Diabetes with poor glycaemic control does not promote atherosclerosis in genetically modified hypercholesterolaemic minipigs.

PMID 26026653


Diabetes is associated with an increased risk of atherosclerotic cardiovascular disease, but whether there is a direct and independent role for impaired glucose control in atherogenesis remains uncertain. We investigated whether diabetes with poor glycaemic control would accelerate atherogenesis in a novel pig model of atherosclerosis, the D374Y-PCSK9(+) transgenic minipig. Nineteen minipigs were fed a cholesterol-enriched, high-fat diet; ten of these pigs were injected with streptozotocin to generate a model of diabetes. Restricted feeding was implemented to control the pigs' weight gain and cholesterol intake. After 49 weeks of high-fat feeding, the major arteries were harvested for a detailed analysis of the plaque burden and histological plaque type. Stable hyperglycaemia was achieved in the diabetic minipigs, while the plasma total and LDL-cholesterol and creatinine levels were unaffected. Diabetes failed to increase atherosclerosis in any of the vessels examined.

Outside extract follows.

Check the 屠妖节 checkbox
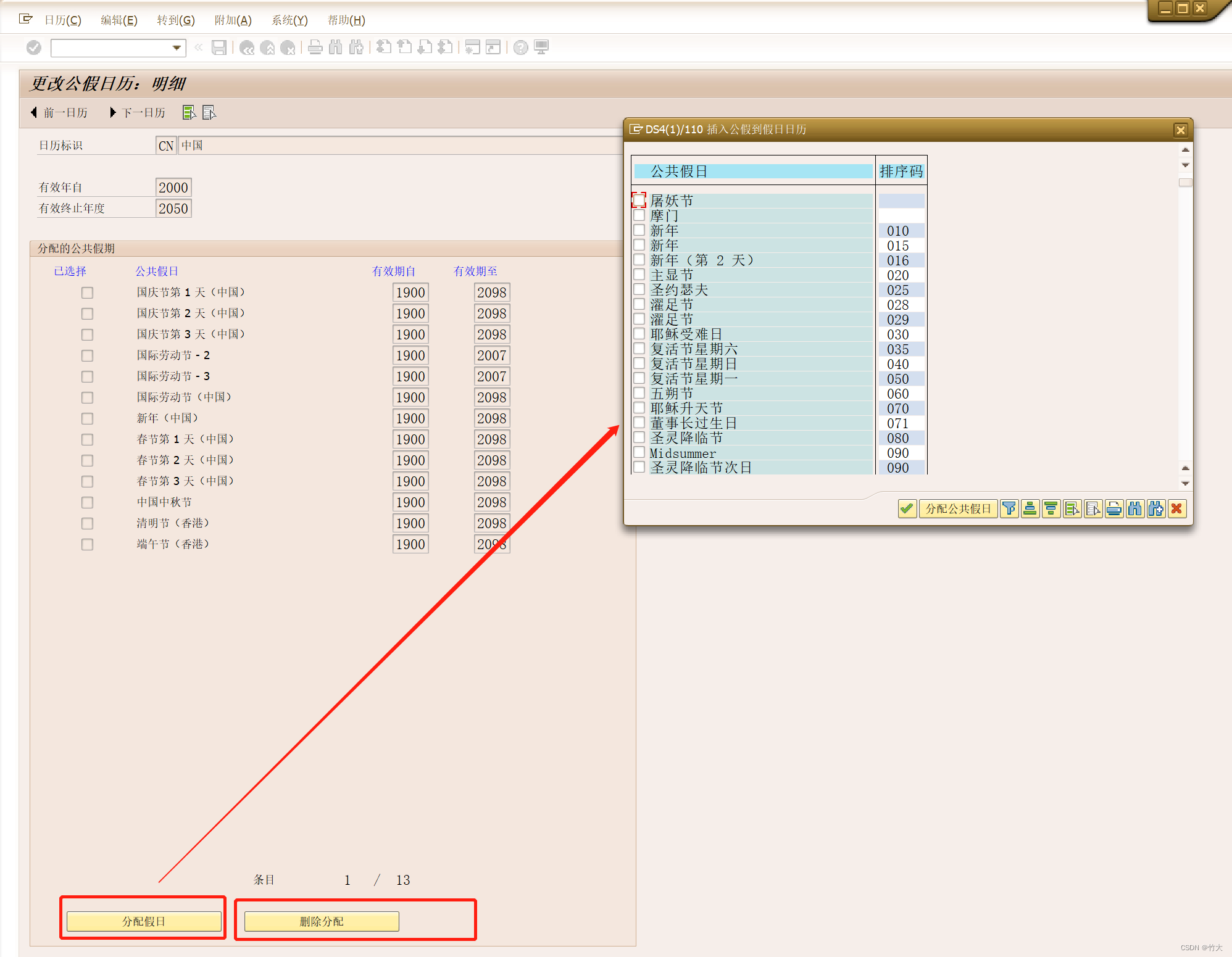The image size is (1232, 957). (639, 201)
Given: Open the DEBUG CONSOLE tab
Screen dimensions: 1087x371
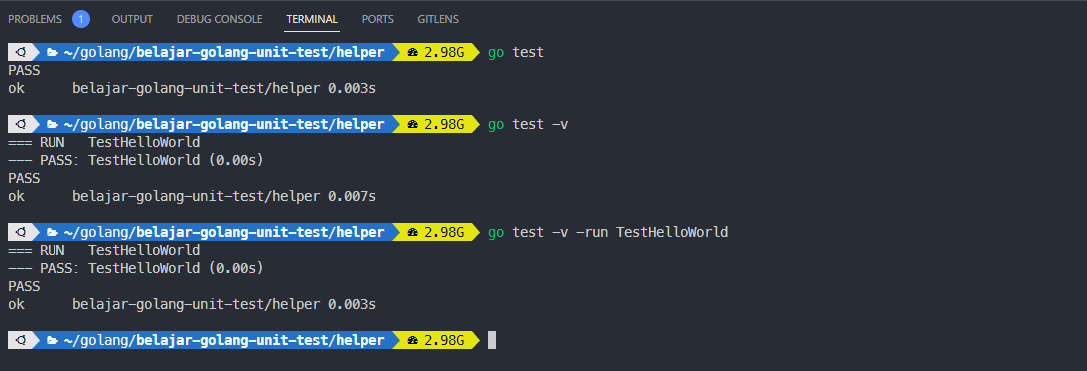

The plaque burden in the aorta and right coronary artery was comparable between the groups, and was even reduced in the left anterior descending (LAD) coronary and iliofemoral arteries in the diabetic pigs compared with the controls. The distribution of plaque types and the collagen and macrophage contents were similar between the groups, except for a reduced infiltration of macrophages in the LAD arteries of the diabetic pigs. Poorly controlled diabetes with no alterations in plasma cholesterol or creatinine concentrations did not augment the plaque burden or promote the development of more advanced lesions in this large-animal model of human-like atherosclerosis. This is consistent with clinical studies in patients with type 1 diabetes, indicating that hyperglycaemia per se is not an independent promoter of atherosclerotic disease, but that other diabetes-associated risk factors are important.